Trump’s victory and the response to it is not a sign of division in the US; quite the reverse—it will lead to greater domestic cohesion by re-balancing elite and popular concerns.
China’s power in the next decades depends on whether its rulers can, like America’s, balance popular concerns with elite ideology, which would include limiting the scope of government and upholding market mechanisms.
It would be unwise for Beijing, as the Soviet Union once did, to prioritise elite concerns such as cutting-edge technology and the space race over popular concerns such as mass wealth creation.
Trade flows are determined by relative international power. Countering China's manufacturing dominance does not require war—tariffs and non-tariff barriers may suffice.
As a secular power that uses a non-alphabetical writing system in a non-secular world that uses alphabetical systems, China lacks the cultural and religious interoperability to spread a vision of global civilisation, unlike the West.

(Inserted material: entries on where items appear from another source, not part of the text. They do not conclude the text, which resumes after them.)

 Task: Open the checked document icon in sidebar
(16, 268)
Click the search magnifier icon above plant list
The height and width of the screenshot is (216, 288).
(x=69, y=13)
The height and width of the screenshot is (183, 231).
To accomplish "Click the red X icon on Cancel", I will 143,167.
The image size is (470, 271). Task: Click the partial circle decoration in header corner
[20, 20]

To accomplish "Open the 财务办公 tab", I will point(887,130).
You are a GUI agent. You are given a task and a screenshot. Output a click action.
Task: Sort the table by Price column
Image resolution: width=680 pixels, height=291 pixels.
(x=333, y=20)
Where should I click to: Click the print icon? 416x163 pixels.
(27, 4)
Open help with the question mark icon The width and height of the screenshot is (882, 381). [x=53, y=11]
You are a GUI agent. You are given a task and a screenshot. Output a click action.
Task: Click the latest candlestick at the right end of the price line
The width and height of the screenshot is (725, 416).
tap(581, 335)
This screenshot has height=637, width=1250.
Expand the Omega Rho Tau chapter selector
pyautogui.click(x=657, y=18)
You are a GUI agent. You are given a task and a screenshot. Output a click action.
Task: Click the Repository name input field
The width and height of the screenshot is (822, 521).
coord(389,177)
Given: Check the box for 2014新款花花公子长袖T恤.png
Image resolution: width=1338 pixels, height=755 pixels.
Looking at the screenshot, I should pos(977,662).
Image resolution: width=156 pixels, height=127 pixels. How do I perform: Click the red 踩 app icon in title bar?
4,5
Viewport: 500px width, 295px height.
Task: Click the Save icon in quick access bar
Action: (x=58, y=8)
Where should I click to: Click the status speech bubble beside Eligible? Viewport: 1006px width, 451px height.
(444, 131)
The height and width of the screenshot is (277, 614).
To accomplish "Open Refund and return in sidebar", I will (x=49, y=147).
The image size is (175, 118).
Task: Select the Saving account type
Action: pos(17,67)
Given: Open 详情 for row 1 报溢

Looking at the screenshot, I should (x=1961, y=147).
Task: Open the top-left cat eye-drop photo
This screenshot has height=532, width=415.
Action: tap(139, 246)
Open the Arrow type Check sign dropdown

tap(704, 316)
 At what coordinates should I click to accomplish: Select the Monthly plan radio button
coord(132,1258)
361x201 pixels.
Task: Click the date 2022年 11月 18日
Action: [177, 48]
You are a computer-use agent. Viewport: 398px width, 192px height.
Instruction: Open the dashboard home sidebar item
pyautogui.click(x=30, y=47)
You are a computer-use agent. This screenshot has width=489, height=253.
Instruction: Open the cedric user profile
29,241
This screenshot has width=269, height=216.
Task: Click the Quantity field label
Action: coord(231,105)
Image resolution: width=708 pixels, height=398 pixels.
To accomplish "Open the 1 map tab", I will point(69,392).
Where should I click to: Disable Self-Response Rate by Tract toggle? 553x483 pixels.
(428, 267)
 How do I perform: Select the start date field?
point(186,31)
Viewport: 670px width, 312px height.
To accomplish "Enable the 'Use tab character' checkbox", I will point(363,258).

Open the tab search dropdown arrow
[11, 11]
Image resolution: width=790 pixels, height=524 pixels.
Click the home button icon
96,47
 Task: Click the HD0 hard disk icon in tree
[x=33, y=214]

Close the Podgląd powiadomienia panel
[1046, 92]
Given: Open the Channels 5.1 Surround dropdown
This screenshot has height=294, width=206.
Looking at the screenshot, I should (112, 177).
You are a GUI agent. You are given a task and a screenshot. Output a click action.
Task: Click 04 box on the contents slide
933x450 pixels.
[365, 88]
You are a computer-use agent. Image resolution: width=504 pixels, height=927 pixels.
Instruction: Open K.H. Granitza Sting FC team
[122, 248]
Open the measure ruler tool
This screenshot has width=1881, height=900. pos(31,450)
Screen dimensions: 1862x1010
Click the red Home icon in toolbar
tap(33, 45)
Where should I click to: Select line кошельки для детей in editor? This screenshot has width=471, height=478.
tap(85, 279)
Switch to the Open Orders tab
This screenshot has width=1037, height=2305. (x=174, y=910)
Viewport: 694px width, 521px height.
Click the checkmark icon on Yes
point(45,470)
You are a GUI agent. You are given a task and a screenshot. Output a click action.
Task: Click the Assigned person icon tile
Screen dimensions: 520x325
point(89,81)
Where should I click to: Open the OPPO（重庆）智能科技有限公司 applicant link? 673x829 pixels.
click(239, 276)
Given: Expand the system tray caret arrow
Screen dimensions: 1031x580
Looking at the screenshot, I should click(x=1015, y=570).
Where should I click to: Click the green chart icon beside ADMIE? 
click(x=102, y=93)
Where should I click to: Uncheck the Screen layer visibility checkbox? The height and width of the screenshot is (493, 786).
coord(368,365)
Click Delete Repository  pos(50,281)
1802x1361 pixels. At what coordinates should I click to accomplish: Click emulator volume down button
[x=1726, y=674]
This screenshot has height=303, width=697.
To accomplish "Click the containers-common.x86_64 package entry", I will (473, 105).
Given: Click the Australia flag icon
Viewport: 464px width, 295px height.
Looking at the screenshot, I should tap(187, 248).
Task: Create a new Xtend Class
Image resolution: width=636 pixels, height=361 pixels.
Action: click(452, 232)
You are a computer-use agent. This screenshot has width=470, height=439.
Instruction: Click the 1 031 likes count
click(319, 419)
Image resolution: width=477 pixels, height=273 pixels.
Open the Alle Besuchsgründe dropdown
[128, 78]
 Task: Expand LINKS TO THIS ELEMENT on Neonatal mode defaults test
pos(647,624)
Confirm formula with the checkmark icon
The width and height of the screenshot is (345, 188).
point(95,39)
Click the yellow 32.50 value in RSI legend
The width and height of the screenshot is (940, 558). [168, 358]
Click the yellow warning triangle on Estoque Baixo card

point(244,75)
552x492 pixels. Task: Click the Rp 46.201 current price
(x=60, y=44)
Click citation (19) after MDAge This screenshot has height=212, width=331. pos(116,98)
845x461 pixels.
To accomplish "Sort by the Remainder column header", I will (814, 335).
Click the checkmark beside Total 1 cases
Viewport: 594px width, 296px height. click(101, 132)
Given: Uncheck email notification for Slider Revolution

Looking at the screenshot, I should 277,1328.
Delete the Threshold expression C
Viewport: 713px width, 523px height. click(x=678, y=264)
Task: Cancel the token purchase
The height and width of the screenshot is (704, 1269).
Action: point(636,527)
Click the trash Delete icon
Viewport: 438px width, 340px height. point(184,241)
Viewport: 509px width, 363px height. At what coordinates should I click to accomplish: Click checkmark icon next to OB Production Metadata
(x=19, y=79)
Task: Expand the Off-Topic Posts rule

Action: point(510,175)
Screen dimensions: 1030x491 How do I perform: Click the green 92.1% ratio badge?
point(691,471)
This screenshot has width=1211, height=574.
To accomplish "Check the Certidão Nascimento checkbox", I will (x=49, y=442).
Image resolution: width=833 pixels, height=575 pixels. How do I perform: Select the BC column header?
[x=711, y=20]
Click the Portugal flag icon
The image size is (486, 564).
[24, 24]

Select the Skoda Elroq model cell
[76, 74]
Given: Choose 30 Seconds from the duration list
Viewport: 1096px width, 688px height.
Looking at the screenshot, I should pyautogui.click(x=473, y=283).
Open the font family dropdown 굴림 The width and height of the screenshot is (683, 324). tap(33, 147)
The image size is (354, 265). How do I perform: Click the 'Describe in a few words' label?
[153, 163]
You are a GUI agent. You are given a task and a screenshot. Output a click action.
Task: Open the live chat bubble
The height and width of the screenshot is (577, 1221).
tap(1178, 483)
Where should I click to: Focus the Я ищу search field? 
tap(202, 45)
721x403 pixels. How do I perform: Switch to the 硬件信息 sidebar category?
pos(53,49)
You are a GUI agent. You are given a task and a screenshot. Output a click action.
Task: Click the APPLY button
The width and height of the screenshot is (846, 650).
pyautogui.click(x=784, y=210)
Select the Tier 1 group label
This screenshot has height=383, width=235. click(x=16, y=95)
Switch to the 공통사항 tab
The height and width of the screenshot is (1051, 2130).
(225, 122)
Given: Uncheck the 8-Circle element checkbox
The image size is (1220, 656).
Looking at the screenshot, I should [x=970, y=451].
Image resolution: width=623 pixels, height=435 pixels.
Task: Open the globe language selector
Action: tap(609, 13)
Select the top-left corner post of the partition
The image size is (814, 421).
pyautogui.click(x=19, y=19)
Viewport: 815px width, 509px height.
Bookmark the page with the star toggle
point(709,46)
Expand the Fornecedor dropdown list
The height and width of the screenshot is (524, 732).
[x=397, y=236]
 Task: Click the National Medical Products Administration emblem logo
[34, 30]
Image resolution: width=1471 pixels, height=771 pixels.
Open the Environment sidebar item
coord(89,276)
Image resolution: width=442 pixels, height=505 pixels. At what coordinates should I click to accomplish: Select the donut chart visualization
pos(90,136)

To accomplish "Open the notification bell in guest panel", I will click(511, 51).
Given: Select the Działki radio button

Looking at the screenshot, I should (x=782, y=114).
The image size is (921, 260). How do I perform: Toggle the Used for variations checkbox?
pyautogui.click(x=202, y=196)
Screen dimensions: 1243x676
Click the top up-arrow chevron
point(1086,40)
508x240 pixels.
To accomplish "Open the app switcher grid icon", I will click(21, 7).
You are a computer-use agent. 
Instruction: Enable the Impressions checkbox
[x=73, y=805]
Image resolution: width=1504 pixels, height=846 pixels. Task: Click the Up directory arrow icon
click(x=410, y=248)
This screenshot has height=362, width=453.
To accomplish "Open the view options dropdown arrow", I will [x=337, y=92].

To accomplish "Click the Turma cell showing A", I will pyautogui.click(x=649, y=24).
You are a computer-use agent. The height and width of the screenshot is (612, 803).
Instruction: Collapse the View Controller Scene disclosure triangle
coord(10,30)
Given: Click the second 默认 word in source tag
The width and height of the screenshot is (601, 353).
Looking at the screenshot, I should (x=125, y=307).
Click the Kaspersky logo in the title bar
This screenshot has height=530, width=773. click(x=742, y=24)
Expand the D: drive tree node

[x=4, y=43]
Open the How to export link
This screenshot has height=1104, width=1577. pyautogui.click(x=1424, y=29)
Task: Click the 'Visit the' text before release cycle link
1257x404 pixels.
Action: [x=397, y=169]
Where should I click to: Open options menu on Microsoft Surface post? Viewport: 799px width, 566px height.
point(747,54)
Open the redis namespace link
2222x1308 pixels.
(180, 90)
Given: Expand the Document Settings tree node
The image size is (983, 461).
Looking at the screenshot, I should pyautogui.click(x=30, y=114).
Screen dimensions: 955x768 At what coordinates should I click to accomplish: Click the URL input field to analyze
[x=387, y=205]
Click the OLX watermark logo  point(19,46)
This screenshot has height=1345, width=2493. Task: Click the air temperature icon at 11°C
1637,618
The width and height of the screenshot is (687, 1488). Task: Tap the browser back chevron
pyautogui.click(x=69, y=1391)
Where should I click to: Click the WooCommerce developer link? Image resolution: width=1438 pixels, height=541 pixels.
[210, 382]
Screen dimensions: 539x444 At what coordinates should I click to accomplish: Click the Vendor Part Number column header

Rather than narratives of the “East is rising while the West declines” or even a “bipolar world”, we are actually returning to a situation more akin to the post-Cold War “unipolar world” dominated by the US.
However, one upside is that this will reassure the US and help avert the “Thucydides Trap”.
Furthermore, a return to populism [平民主义] in the US, which is at root against international ideological interventions and in favour of market mechanisms (in spite of Trump’s pro-tariff stance, which is temporary), will give China more space to grow.